An exact transcription of all the entries is needed; pictures stay out.

(Stored items)
+ + + + + + +
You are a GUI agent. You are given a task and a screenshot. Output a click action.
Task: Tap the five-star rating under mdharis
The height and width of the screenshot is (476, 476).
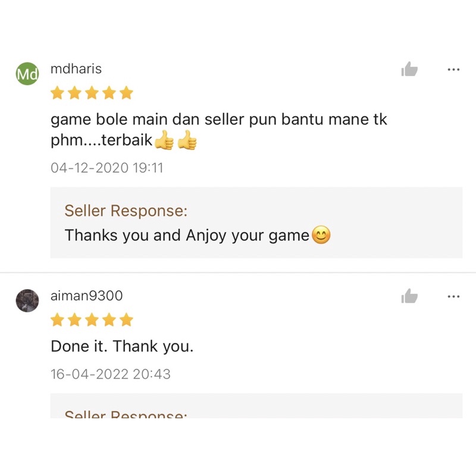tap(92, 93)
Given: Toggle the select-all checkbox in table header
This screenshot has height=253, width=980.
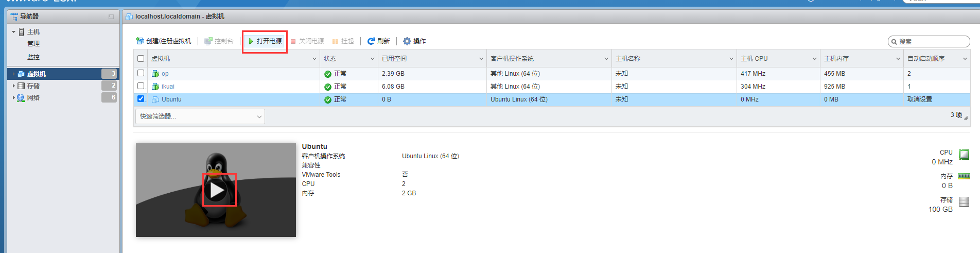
+ + + + + + +
Answer to this problem:
You are a GUI agent. You are given a task and a screenshot. Output a click action.
Task: Tap the five-star rating under mdharis
The height and width of the screenshot is (476, 476).
tap(92, 93)
Given: Toggle the select-all checkbox in table header
This screenshot has height=253, width=980.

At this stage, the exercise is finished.